Di Kalideres, seorang siswa SMA berinisial DK (18) meninggal dunia setelah sepeda motor yang ditumpanginya tertemper KRL di antara Stasiun Rawa Buaya dan Batu Ceper, Jakarta Barat.

Korban diketahui sedang dalam perjalanan menuju sekolah dan membonceng ayahnya. Kapolsek Kalideres Kompol Rihold Sihotang membenarkan adanya insiden tersebut.

“Infonya ayah dan anak.
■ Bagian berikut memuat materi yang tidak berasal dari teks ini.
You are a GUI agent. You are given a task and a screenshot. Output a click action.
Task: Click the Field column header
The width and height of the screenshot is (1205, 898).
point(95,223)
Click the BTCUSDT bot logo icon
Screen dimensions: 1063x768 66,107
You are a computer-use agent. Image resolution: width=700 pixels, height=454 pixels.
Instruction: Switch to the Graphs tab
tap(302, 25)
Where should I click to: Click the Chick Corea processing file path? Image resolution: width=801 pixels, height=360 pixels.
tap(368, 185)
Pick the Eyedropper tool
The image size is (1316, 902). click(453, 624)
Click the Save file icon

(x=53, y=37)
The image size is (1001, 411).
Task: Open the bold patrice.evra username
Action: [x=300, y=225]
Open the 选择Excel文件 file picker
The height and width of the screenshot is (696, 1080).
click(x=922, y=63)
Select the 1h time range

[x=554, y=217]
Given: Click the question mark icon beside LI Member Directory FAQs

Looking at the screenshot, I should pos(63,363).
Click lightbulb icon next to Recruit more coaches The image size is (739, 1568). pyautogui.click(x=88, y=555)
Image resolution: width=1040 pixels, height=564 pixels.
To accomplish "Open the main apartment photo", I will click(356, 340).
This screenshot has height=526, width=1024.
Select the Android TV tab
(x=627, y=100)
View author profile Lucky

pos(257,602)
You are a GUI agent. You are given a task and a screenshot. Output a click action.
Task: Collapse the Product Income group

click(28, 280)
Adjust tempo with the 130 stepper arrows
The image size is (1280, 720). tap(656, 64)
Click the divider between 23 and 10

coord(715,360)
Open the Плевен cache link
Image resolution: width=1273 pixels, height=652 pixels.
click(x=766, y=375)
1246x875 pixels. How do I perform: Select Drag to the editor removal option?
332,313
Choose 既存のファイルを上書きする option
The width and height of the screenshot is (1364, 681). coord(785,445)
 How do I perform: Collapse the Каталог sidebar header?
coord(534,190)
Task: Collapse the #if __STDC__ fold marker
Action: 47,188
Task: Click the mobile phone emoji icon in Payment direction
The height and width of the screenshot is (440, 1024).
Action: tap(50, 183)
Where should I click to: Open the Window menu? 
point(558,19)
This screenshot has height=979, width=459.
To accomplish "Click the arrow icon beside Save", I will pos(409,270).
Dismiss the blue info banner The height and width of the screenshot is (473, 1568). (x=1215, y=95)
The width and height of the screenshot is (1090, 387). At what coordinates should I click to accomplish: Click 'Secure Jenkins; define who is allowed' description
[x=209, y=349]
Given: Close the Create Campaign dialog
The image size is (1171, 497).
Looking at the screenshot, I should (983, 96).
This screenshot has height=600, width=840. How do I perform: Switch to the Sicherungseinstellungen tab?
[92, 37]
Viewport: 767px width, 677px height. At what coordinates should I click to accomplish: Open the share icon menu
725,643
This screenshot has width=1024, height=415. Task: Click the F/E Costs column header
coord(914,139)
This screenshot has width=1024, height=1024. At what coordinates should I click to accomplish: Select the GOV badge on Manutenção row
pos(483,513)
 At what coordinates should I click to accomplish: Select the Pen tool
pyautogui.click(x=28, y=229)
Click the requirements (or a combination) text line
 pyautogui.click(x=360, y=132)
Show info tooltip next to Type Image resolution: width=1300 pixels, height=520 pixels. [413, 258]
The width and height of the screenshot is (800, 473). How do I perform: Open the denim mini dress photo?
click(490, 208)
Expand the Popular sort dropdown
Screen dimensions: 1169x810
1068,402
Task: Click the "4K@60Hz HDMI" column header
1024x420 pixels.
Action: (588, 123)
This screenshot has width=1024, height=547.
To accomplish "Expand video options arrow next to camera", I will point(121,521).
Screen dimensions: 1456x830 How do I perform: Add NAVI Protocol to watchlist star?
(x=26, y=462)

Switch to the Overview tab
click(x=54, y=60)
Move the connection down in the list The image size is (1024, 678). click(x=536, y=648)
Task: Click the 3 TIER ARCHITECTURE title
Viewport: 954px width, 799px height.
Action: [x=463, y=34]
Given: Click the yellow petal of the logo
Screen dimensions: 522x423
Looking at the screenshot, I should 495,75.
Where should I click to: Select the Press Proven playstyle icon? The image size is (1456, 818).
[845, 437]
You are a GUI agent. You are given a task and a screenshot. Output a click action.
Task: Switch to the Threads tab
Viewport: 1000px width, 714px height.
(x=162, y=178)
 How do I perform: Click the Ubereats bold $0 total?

Korban yang bonceng,” ujar Rihold saat dihubungi, Kamis (20/8/2026).

Ayah korban juga mengalami luka akibat kejadian tersebut. Namun, pihak kepolisian belum dapat memastikan kondisi terkini karena penanganan korban berada di Unit Laka Polres.

“Kalau keadaan korban sekarang belum monitor. Karena ditangani unit Laka Polres,” katanya.

Lansia Tewas di Tebet

Insiden lainnya terjadi di jalur KRL lintas Bogor-Jakarta Kota, tepatnya di Jalan Kebon Baru RT 06/RW 06, Kelurahan Kebon Baru, Kecamatan Tebet, Jakarta Selatan.

Seorang pria lanjut usia bernama Ishak (80) meninggal dunia setelah tertemper KRL yang melintas dari arah Bogor menuju Jakarta.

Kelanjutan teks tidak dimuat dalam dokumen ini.